Presenti diverse lingue europee, tranne l’italiano. Non vi sono personaggi, né tantomeno dialoghi, ma solo descrizioni e il racconto a piccole dosi della storia scritti a schermo. Non è un grosso problema  e non penalizza il buon lavoro fatto da Two Mammoths. Come dico sempre, la localizzazione dovrebbe sempre coprire le lingue dei paesi in cui è distribuito il videogioco, anche se la traduzione non è fondamentale.

CONCLUSIONE

Archaica: Path of Light è un puzzle game, che per quanto non sia originale per tipologia e meccanica, offre comunque a ogni livello una nuova sfida, non vista nello stage precedente. Non da meno, introduce sempre elementi nuovi, che si aggiungono a quelli conosciuti.

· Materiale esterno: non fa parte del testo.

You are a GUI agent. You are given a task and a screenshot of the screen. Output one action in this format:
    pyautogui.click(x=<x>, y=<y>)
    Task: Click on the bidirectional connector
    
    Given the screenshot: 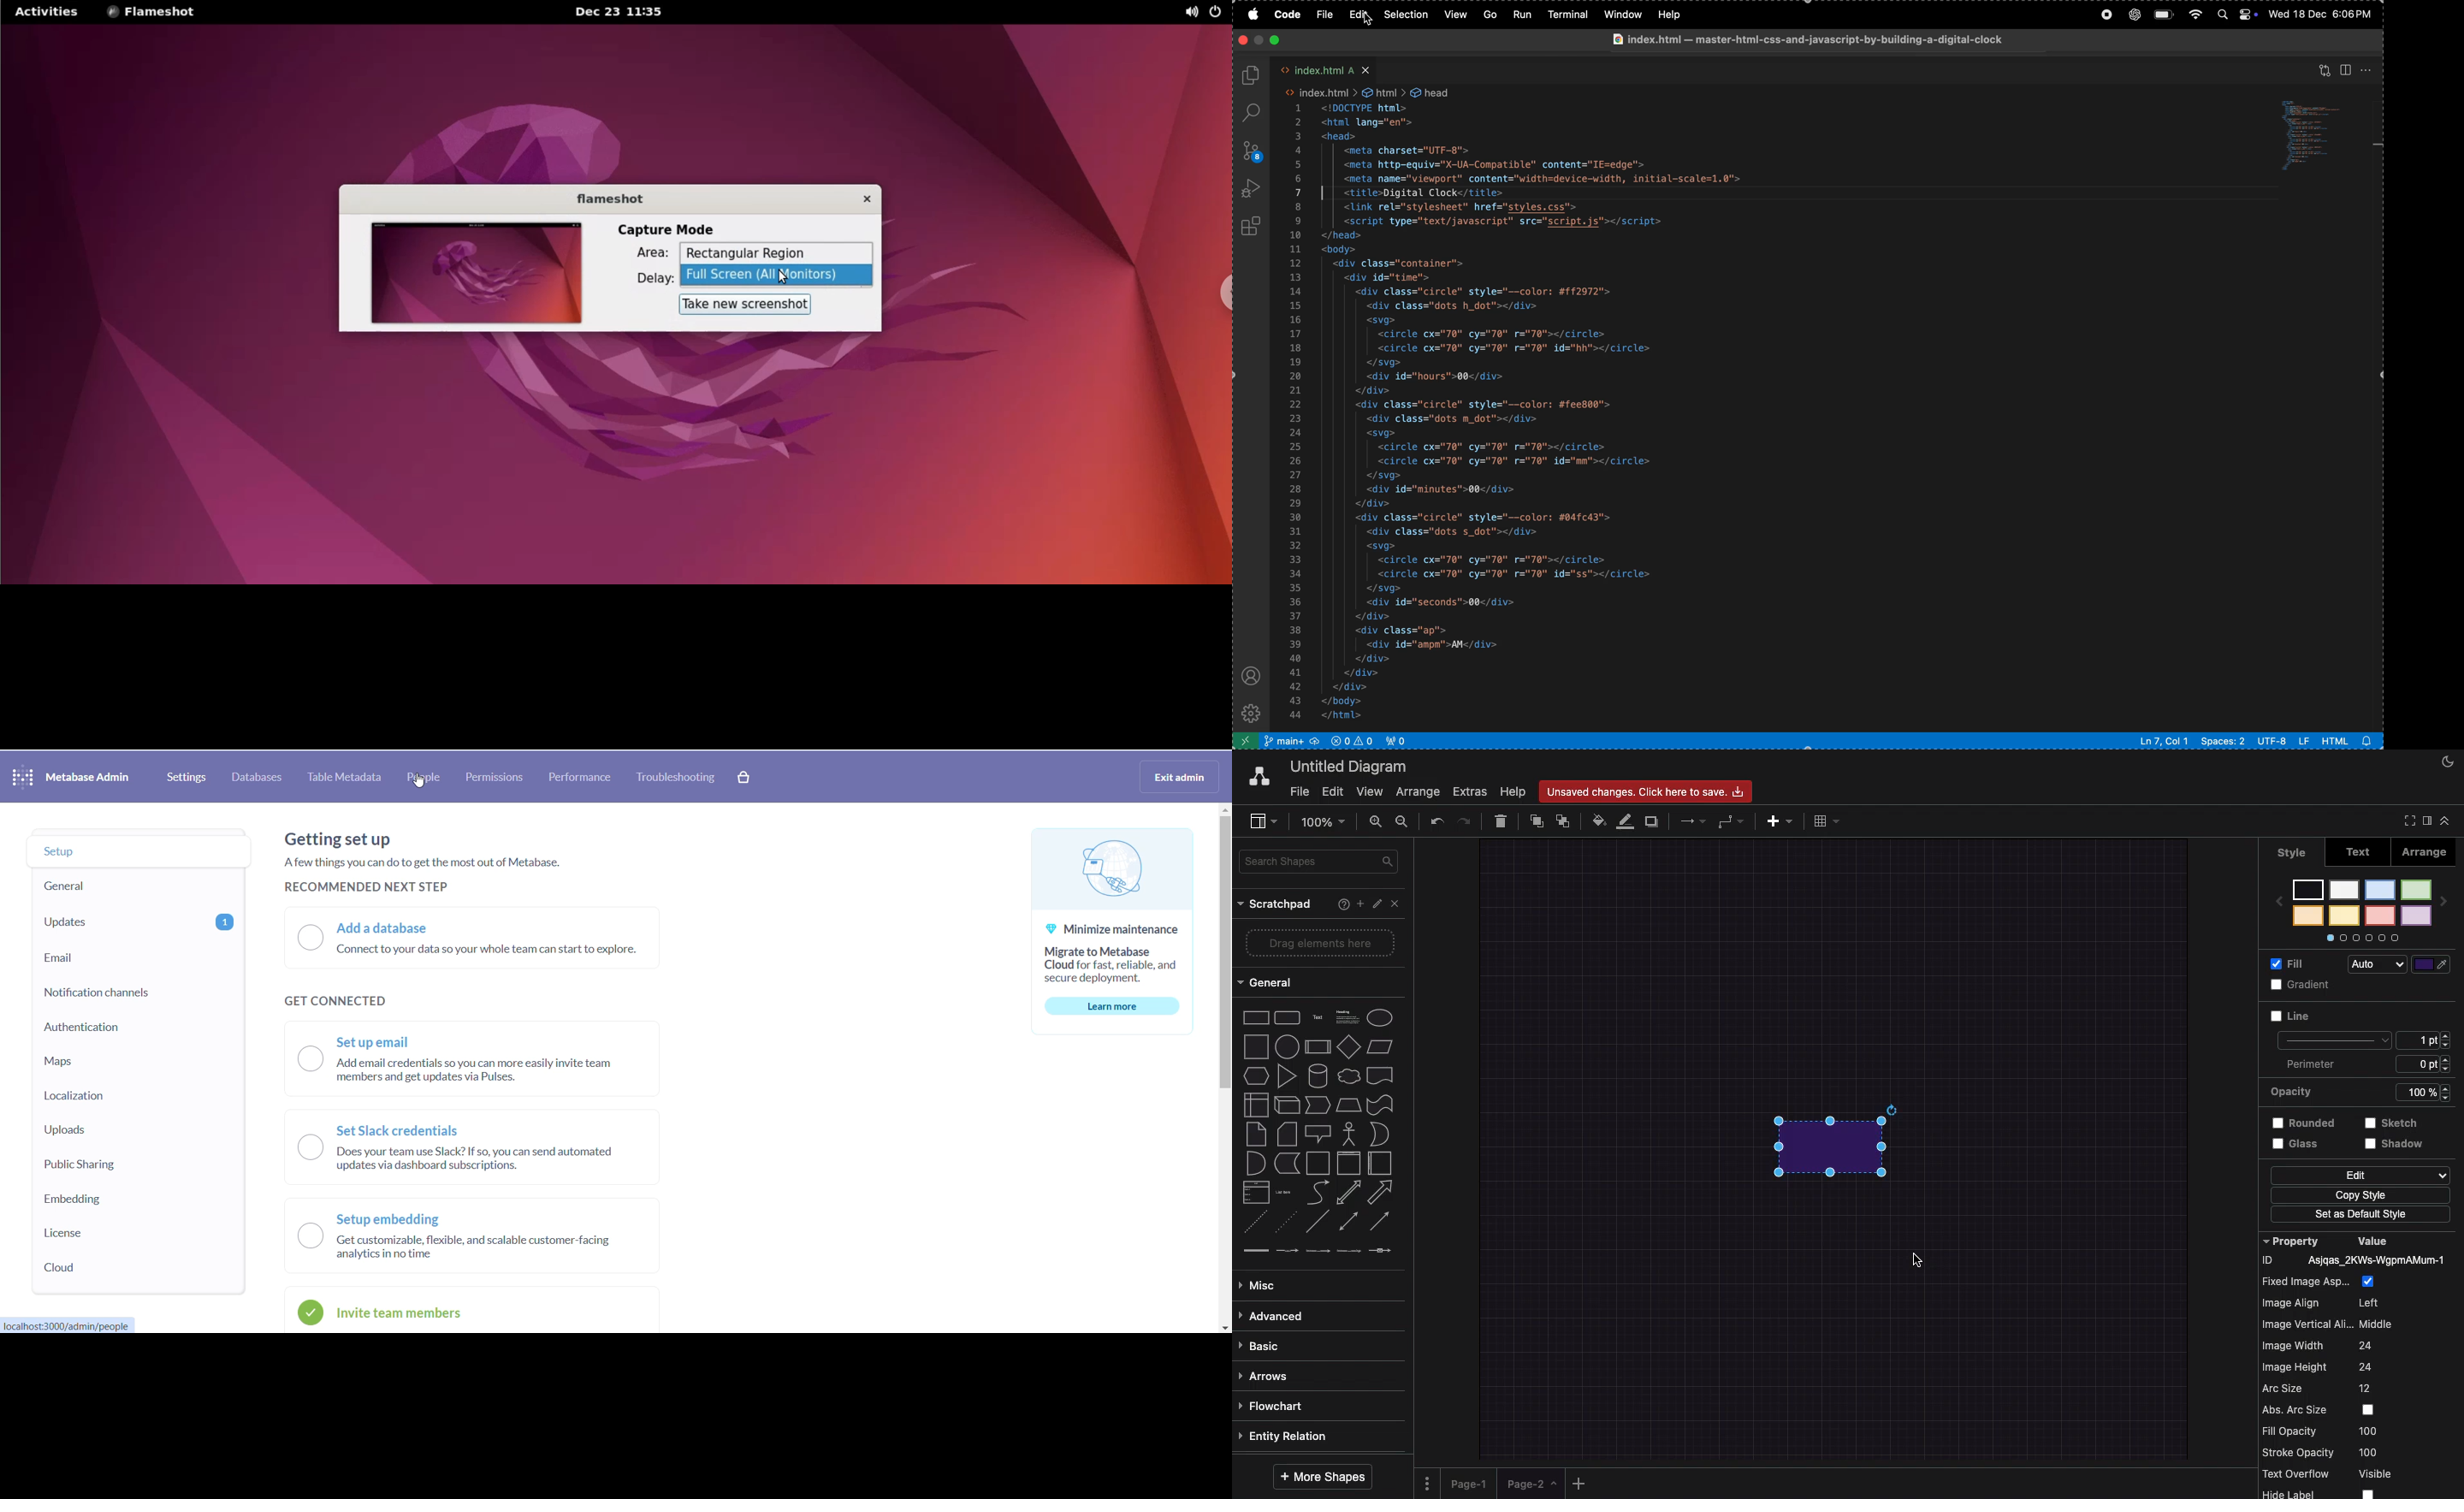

Dopo il tutorial, che è consigliato fare, si parte a bomba e in cinque secondi si finiscono i primi stage. Più si va avanti, più i secondi diventano minuti. Risultato, il ritmo cala e la “ lentezza” prende il sopravvento. D’altronde, chi ha mai visto un maestro zen essere preso dalla frenesia? Io non riuscirei nemmeno a immaginarlo.

Un consiglio, se avete avuto una giornata lavorativa o di studio intenso, dove la materia grigia è stata messa sotto pressione, non giocate subito a Path of light, piuttosto prendetevi del tempo per decomprimere e rilassarvi. Oppure avviate il gioco, chiudete gli occhi e lasciatevi trasportare dalla musica, che aiuta a distendere la tensione.

Diversamente, potreste rovinarvi il divertimento con questo gioco, perché risulta essere un buon puzzle game.

Pro

  • Level Design
  • Musica Ambient
  • Gameplay
  • Ottimo scaccia pensieri
  • Longevità

Contro

  • Storia criptica ( come questo commento)
  • Movimento cursore che sposta anche lo schermo ( fastidioso)
  • Difficoltà a tratti molto impegnativa.